• Material supplied:

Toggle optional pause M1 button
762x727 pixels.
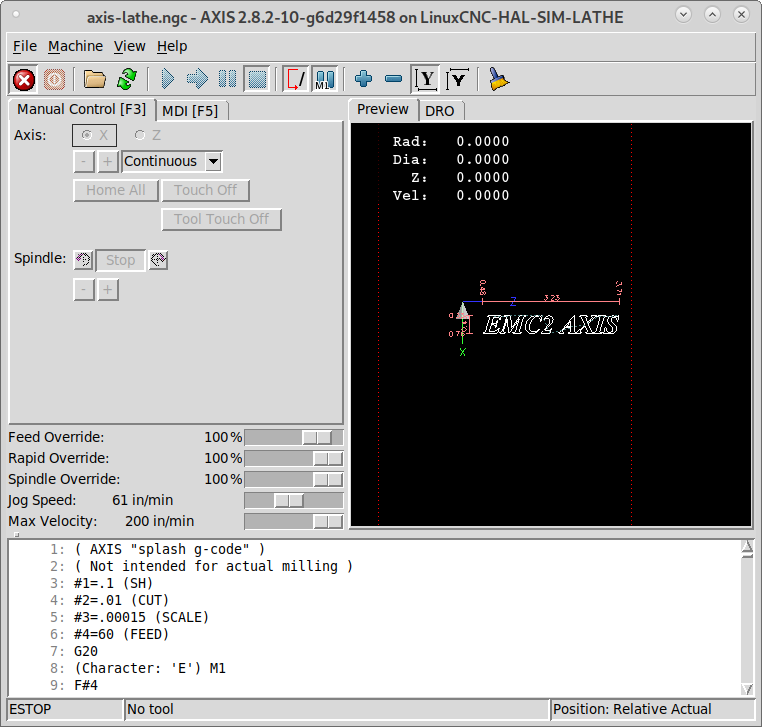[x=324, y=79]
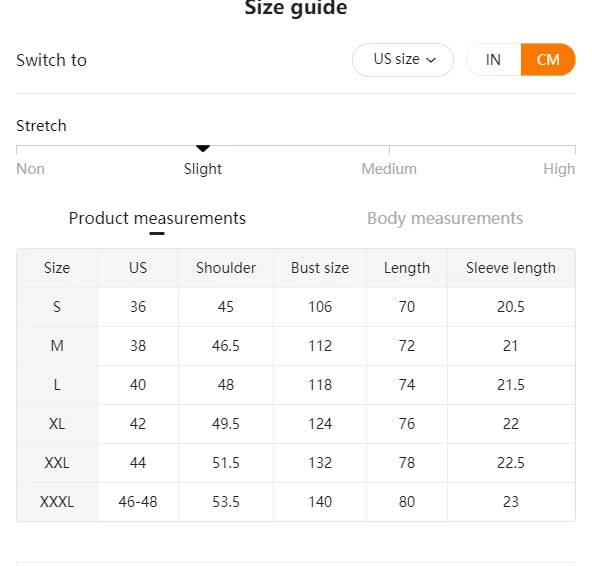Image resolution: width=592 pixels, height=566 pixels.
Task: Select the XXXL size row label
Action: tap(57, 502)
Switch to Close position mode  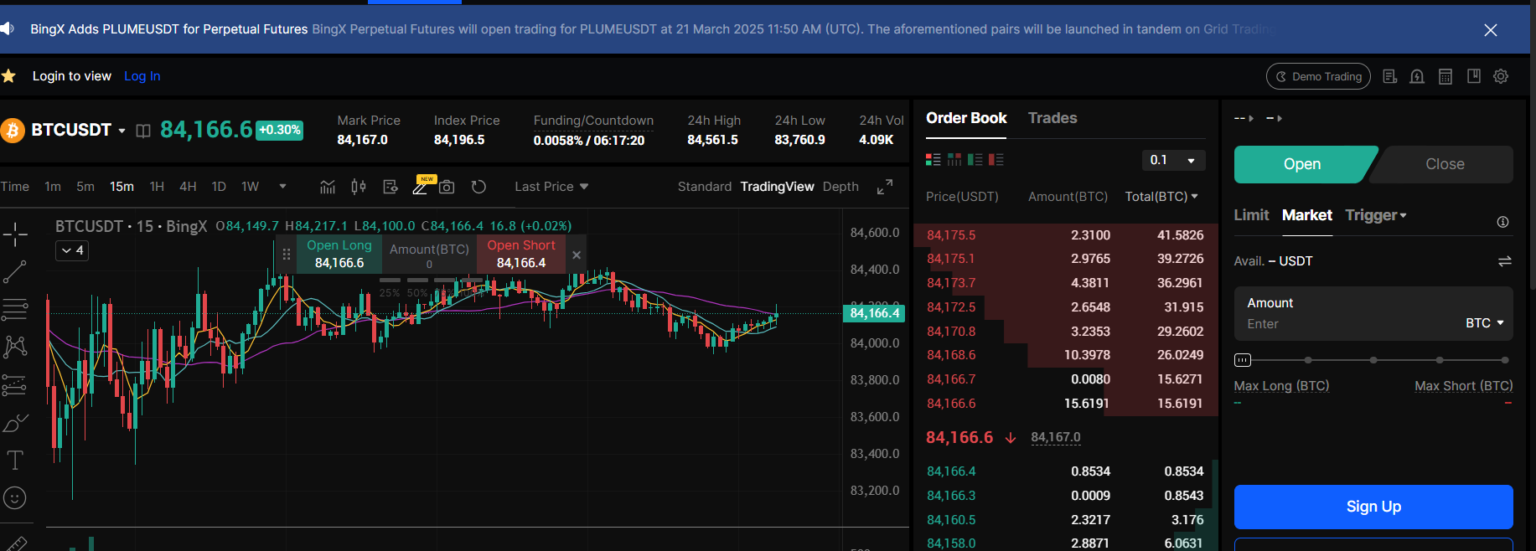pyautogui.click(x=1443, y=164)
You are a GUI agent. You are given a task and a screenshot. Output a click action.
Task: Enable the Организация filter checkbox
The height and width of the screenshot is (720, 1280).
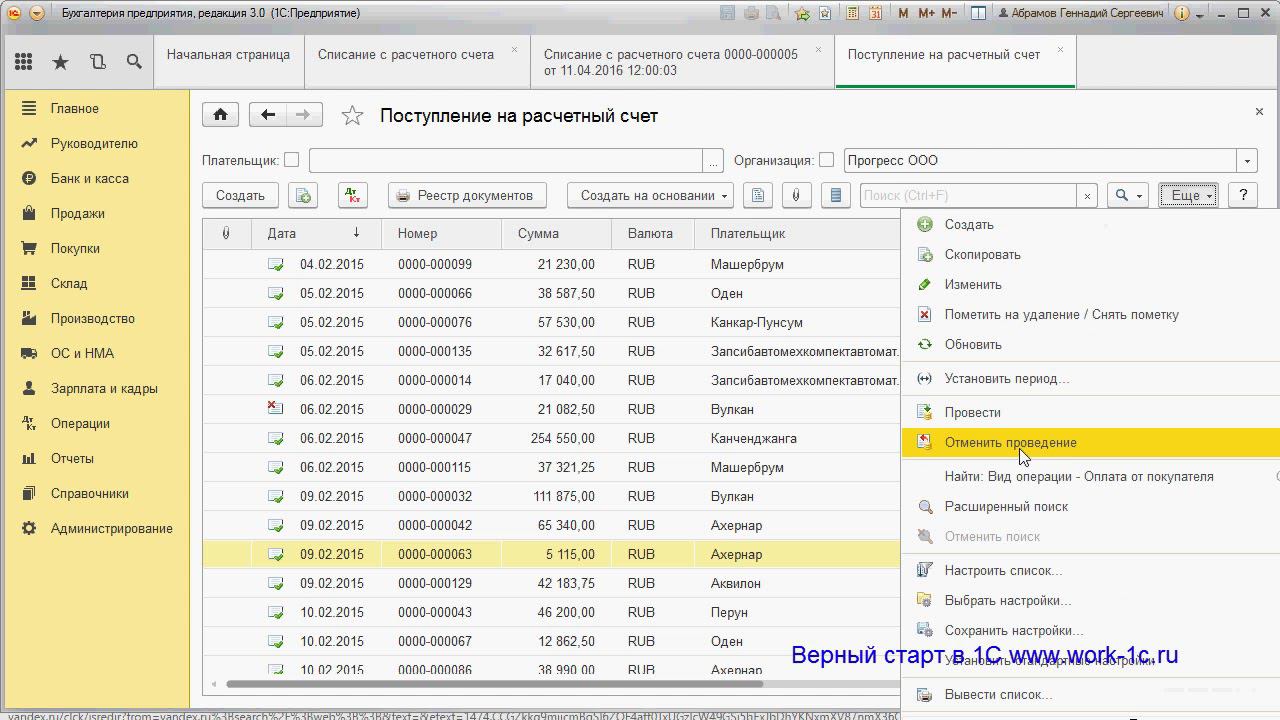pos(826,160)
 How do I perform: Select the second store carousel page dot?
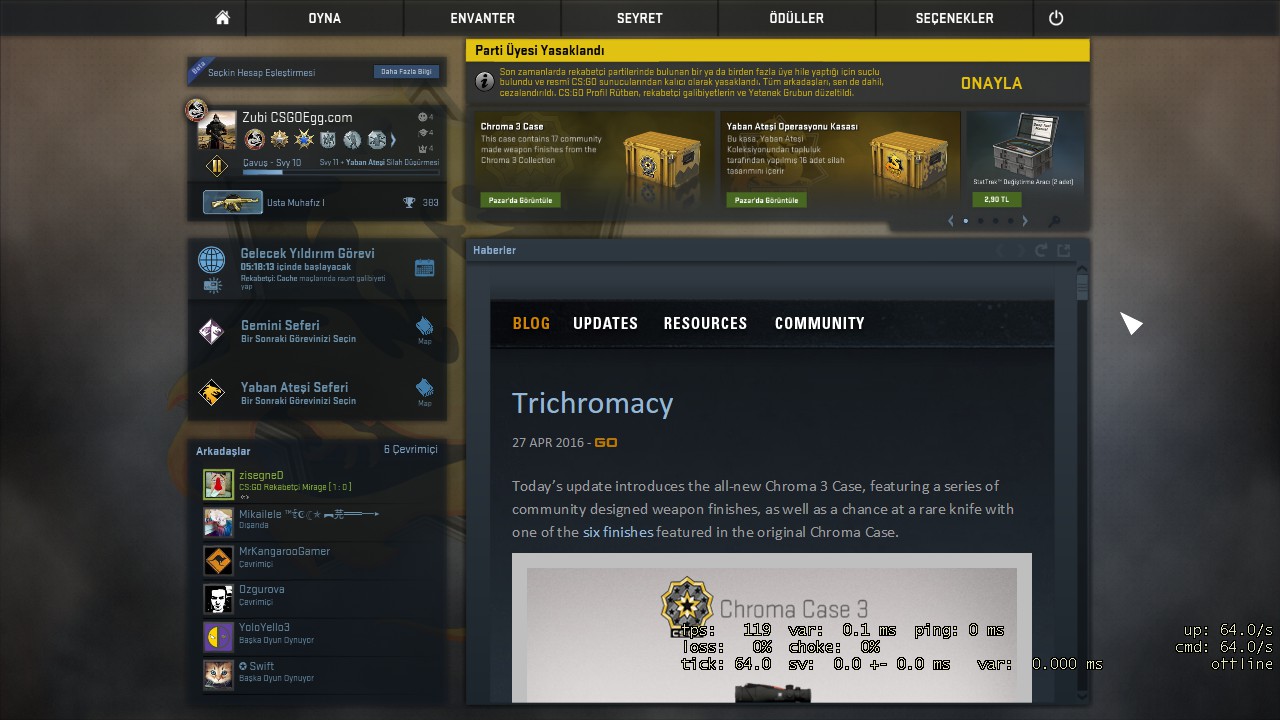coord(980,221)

• Action item:
Please repeat exactly the lines from the one containing "The height and" through the end of the entries, both included, omitting pictures.

• The answer:
The height and width of the screenshot is (720, 1280).
pos(826,160)
 How do I perform: Select the second store carousel page dot?
coord(980,221)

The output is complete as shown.